==== Data provided

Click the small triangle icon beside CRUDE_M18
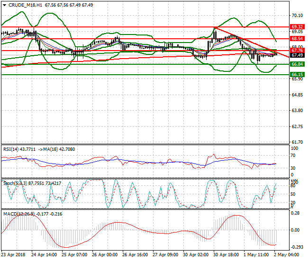308x260 pixels. click(4, 4)
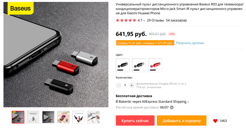Screen dimensions: 246x129
Task: Click the Добавить в корзину button
Action: pos(181,121)
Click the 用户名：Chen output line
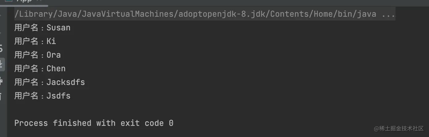The width and height of the screenshot is (429, 137). pos(40,69)
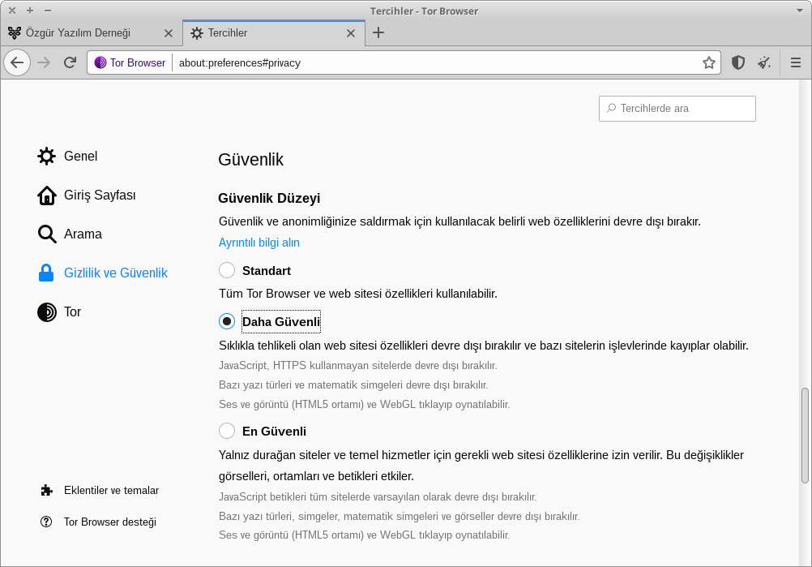The image size is (812, 567).
Task: Click the New Identity broom icon
Action: [x=764, y=62]
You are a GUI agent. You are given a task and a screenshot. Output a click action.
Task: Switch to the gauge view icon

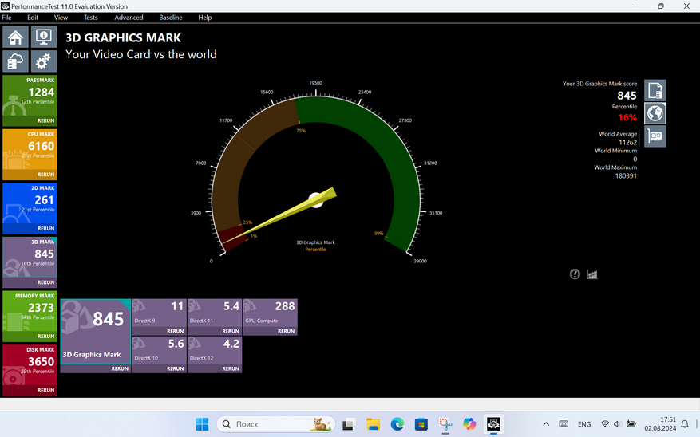pos(575,274)
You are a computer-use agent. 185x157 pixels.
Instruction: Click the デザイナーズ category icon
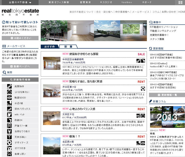[9, 143]
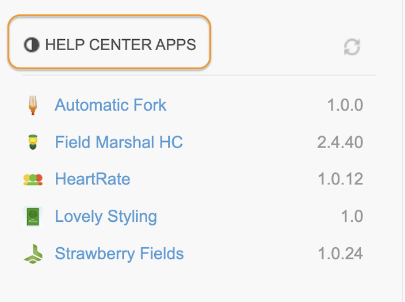Image resolution: width=405 pixels, height=302 pixels.
Task: Click the green book icon for Lovely Styling
Action: point(33,216)
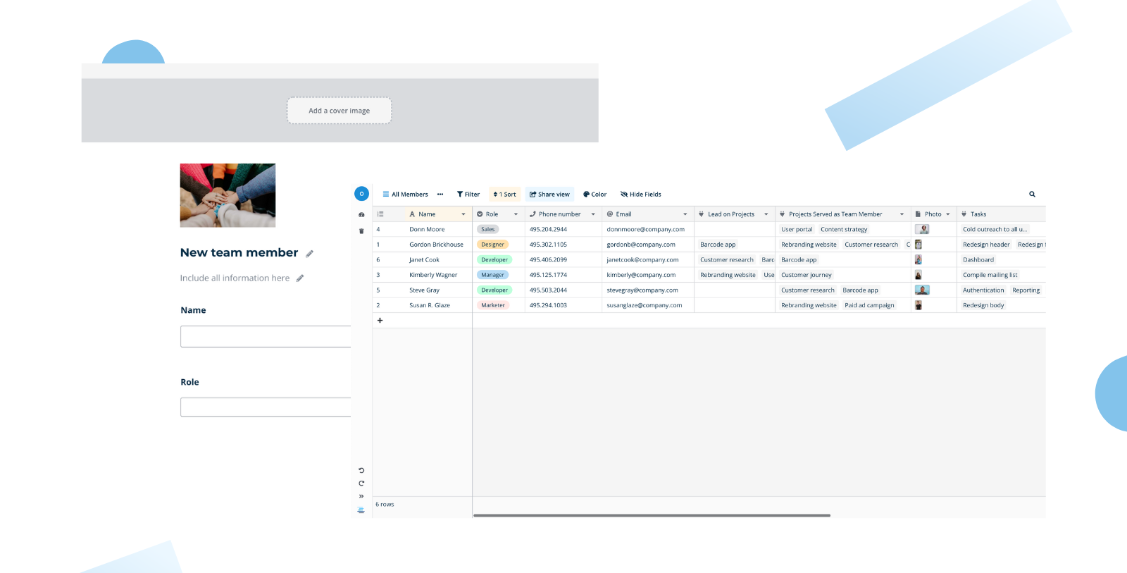Edit form description with pencil icon
Image resolution: width=1127 pixels, height=573 pixels.
click(x=300, y=278)
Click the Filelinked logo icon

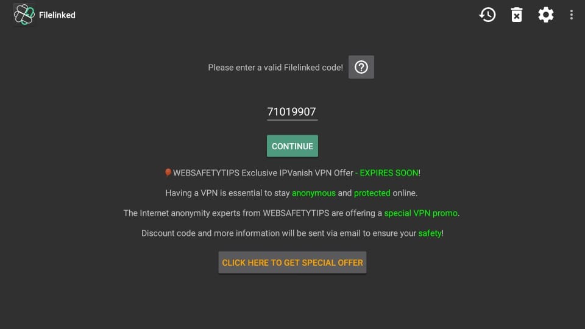click(x=24, y=15)
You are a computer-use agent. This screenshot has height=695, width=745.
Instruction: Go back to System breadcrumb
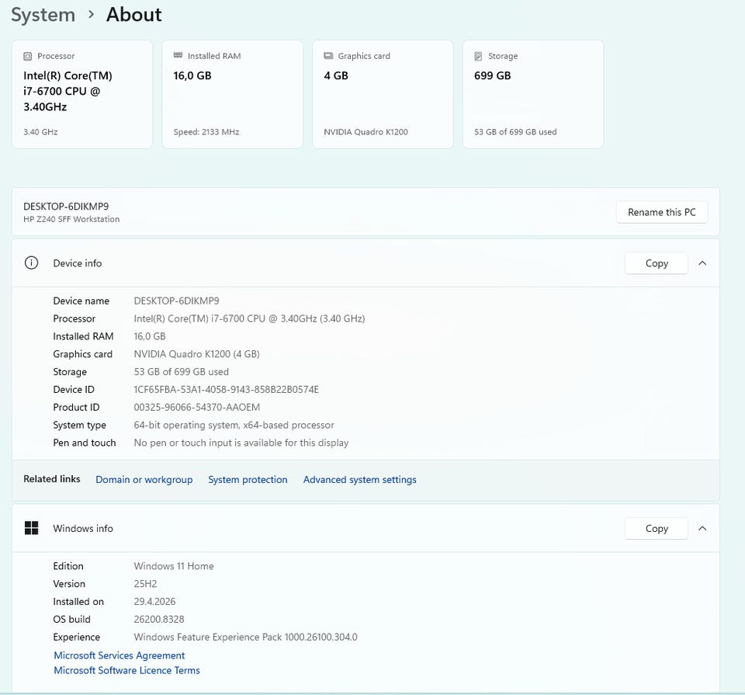(43, 15)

========

_About this exercise:_
Print nothing but the lines above starting with the line that contains "You are a GUI" and going on through the line that contains "You are a computer-use agent. 185x157 pixels.". Leave out the pictures.

_Worked solution:_
You are a GUI agent. You are given a task and a screenshot. Output a click action.
Task: Switch to the gauge view icon

pos(575,274)
You are a computer-use agent. 185x157 pixels.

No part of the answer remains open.